━━ Data for this task

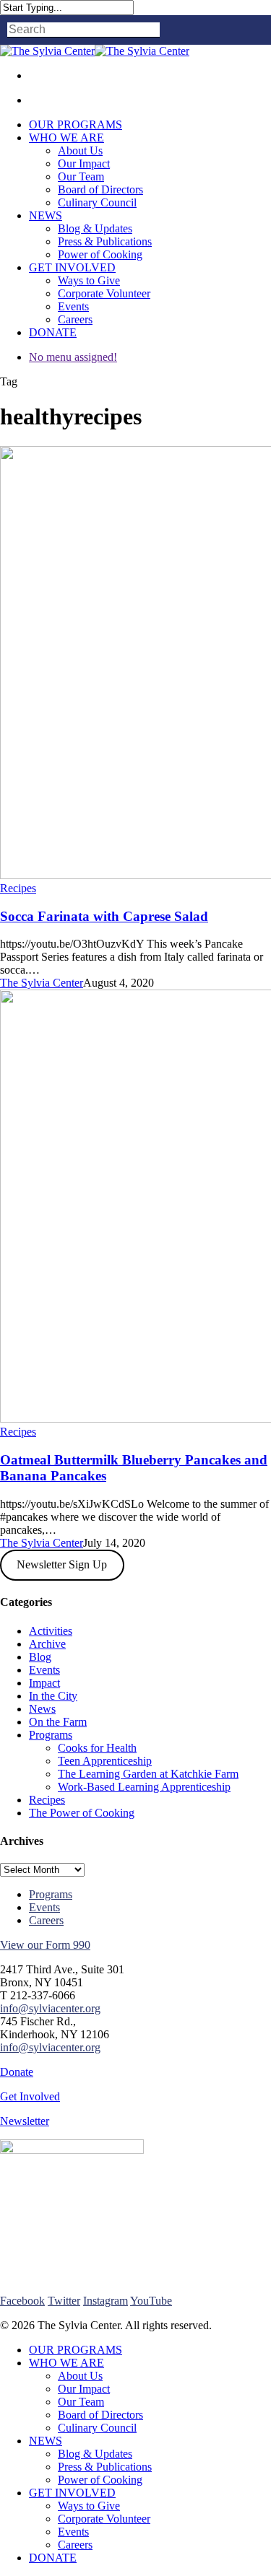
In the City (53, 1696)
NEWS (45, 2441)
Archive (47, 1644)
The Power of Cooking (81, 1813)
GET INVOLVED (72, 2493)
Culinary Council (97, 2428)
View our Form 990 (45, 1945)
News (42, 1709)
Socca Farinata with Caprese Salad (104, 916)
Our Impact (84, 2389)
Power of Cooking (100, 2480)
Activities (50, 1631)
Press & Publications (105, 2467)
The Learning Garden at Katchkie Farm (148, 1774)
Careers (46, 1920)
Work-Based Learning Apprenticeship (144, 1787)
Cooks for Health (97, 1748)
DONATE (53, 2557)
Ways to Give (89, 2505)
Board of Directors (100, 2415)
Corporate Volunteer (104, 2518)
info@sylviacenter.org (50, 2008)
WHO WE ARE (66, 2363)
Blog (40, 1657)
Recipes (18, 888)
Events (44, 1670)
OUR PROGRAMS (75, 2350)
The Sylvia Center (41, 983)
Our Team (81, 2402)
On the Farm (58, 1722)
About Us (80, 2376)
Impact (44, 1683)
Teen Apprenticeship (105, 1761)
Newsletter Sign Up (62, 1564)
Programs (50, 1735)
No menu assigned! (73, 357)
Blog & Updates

━━━━
━━ Data for this task

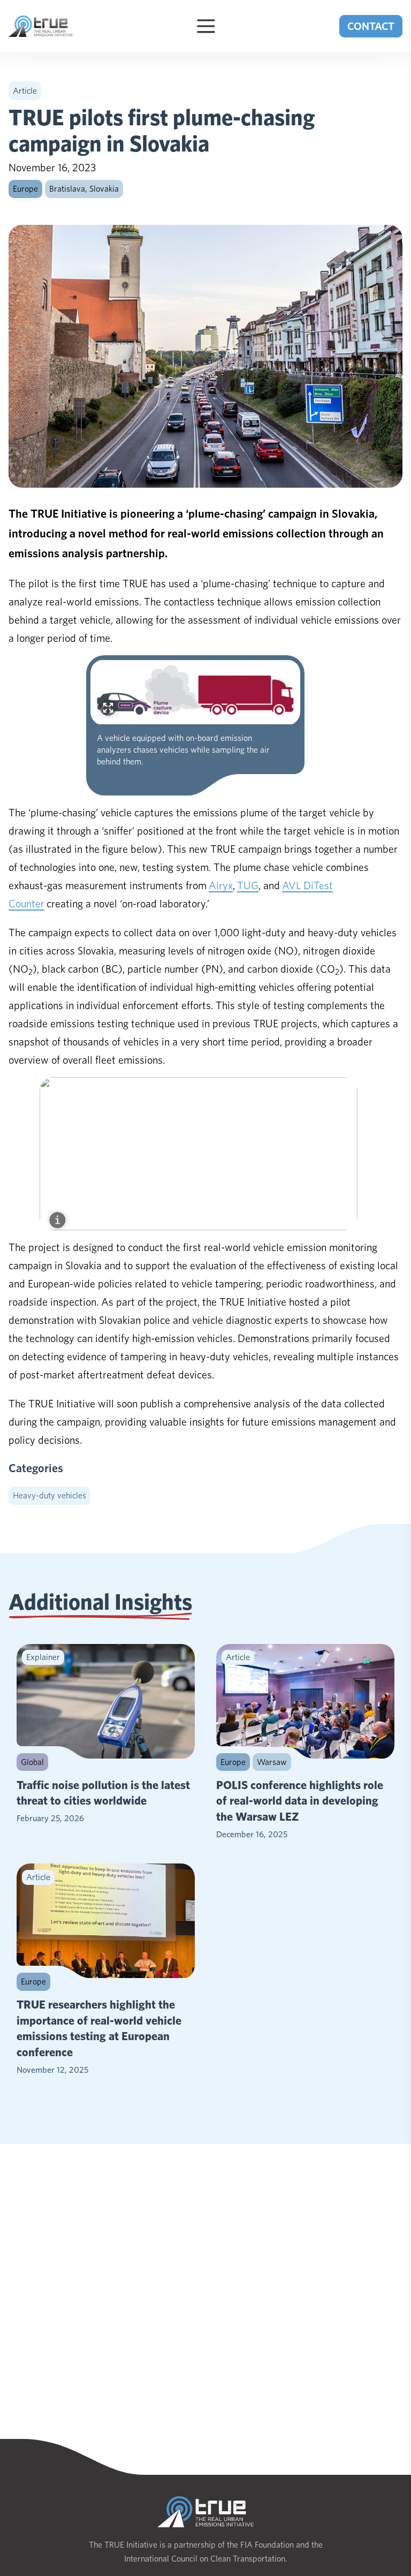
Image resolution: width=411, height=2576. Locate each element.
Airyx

━━━━

> _Directions_: Taking the entries above, restate exactly those lines that fall between the line with "Newsletter Sign Up (62, 1564)" and the line with "Blog & Updates", keeping both of those lines too.

> _Written response_:
Newsletter Sign Up (62, 1564)
Programs (50, 1735)
No menu assigned! (73, 357)
Blog & Updates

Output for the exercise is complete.